So Kevin Rudd was greeted in Perth by hordes of passionate demonstrators, outraged by the damage his proposed mining tax was going to do to their livelihood, their state and the Australian way of life.

They were well organised, beautifully co-ordinated and most carried professionally printed placards embossed with well-crafted slogans, following identical patterns. A fine display of solidarity.

Years ago a Labor Prime Minister was facing a political crisis of similar magnitude. In 1949 Ben Chifley went to an election on a platform of nationalising Australia’s private banks. Again, there was well-organised outrage. Fred Daly, then a humble backbencher, used to tell the story of addressing a meeting in Sydney where ranks of well-dressed bank employees arrived to heckle him mercilessly.

Exasperated, Fred accused one of them: “I’ll bet you’re getting paid time and a half for this.” The indignant teller responded: “That’s a terrible lie. We’re all on double time.” And the might of the banks eventually proved overwhelming. The high court ruled their nationalisation unconstitutional; and Labor lost the election anyway, ushering in 23 years of conservative rule.

The miners are no doubt hoping that history will repeat itself. Their financial clout is comparable to that of the banks, their rent-a-crowds equally well-disciplined and for the moment at least it appears that a decisive section of the voters are persuaded that they, rather than the elected government, are the ones acting in the public interest. In the mining states of Western Australia and Queensland, Labor’s polling is bleak, and elsewhere the mood is verging on panic.

And at least some of the attack is coming from supposedly friendly quarters. Rudd’s old mate Twiggy Forrest has told the Prime Minister that this time the miners are serious, they’re not bluffing. The tacit admission that in the past they may indeed have been crying wolf ought to have helped the government, but in fact it has worked the other way; like Tony Abbott, the statement that they do not always tell the truth has been taken as evidence that this time they just might be.

Then a former Queensland treasurer, Keith de Lacey, now himself a mining executive, declared that Rudd had become an object of ridicule and should make way for someone who really cared about the country. The problem here was that de Lacey himself has long been an object of ridicule both inside and outside the Labor Party, and is in any case a long-time enemy of Rudd dating back to the days when Rudd ran Premier Wayne Goss’ office. No one has ever taken him seriously.
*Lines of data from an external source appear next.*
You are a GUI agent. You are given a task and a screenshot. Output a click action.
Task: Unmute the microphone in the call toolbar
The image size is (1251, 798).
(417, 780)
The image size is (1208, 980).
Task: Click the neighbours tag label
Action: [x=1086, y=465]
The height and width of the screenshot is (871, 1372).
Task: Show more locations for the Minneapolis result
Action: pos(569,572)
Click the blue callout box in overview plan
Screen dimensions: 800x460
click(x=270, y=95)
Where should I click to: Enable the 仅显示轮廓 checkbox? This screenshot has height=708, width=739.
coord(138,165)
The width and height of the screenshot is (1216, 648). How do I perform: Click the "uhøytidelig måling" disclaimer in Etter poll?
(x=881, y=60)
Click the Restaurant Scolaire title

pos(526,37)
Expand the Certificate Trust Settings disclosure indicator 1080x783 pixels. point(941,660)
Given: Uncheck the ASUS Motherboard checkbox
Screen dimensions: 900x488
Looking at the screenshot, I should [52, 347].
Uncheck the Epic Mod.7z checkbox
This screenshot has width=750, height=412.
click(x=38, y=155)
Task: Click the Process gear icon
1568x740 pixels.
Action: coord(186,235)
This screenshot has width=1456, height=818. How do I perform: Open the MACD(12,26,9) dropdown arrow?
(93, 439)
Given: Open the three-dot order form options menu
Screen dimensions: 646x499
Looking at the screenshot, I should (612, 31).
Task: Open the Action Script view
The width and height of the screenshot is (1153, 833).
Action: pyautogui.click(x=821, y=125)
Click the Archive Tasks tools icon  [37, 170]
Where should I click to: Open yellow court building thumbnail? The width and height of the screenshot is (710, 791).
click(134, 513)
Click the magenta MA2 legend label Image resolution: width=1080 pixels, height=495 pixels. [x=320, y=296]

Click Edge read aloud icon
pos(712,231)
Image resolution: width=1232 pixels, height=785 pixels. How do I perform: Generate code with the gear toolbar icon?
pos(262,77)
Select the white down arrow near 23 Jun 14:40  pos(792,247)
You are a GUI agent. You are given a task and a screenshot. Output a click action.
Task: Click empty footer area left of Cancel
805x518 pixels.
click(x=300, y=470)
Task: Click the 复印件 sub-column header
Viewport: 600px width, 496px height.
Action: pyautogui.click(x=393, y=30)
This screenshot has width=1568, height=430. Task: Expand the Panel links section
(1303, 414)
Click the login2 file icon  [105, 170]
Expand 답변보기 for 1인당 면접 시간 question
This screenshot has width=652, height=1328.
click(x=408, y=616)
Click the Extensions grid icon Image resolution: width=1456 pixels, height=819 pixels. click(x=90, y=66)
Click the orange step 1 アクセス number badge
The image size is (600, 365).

Far more damaging was David Marr and his Quarterly Essay concluding that there was anger at the core of Rudd, and that he was driven by rage. The implication many drew from this verdict, coming as it did from a friend, was that Rudd was not entirely rational, that perhaps, just perhaps, their trusted leader was turning into a bit of a psycho. Unwanted memories of Mark Latham came flooding back. Perhaps all Labor leaders came from the same distorted mould, and under a little pressure would crack.

This was not what Marr meant at all, and he said so loudly and publicly. I thought I understood what he was getting at: there was indeed anger in Rudd, a hatred of injustice that went back to his childhood and that manifested itself in occasional temper tantrums, but also in a reforming zeal, a passion for change that old Labor men and women referred to as the fire in the belly. There was absolutely nothing wrong with that, and indeed the major criticism of Rudd was that he did not have enough of it: he was the Ruddbot, programmed by self-control and spin.

But in the circumstances it did not help. Abbott was supposed be the erratic one, the wild man too risky to elect. If Rudd was also some kind of a loose cannon, what was the point of keeping him? After all, his reformist zeal didn’t seem to have achieved all that much. Indeed, it seemed to consist largely of stumbling from one allegedly world-shattering crisis to another, with humiliating back downs the punctuation in the process. This, at least, was the view of the commentariat at News Ltd.

But out in the real world, even in backblocks of Queensland, the reaction wasn’t quite as clear-cut. I spent the Queen’s Birthday weekend (Queensland still holds it) in the gulf country, where the punters were pouring in to the Normanton Rodeo, and the miners of Mt Isa were congregating at Karumba for the fishing. If the pundits were right, this should have been the heartland of the revolt. But in fact the mood was more one of bewilderment than of betrayal. When they could be persuaded to talk about politics at all, which was not often, they said that they felt that they really didn’t understand Rudd, and that he didn’t understand them either.

He didn’t talk to them and he didn’t consult them; all they ever got was bumped-up little shiny bums from the public service telling them what to do. There was anger and indignation, but  most of it was aimed at the state government rather than the feds, and there was still an underlying sense that if only Rudd could see what their problems were, he would do the right thing and they would trust him again.

As for Abbott — well, as one woman who described herself as being on the conservative side put it, he really didn’t seem to have the charisma to be Prime Minister. She probably meant gravitas rather than charisma, but the point was clear: Rudd might be a bit of a letdown, but the alternative is still unconvincing. Labor’s plan A might still be in place, but only just. It is time — long past time, in fact — for Rudd to pull his finger out.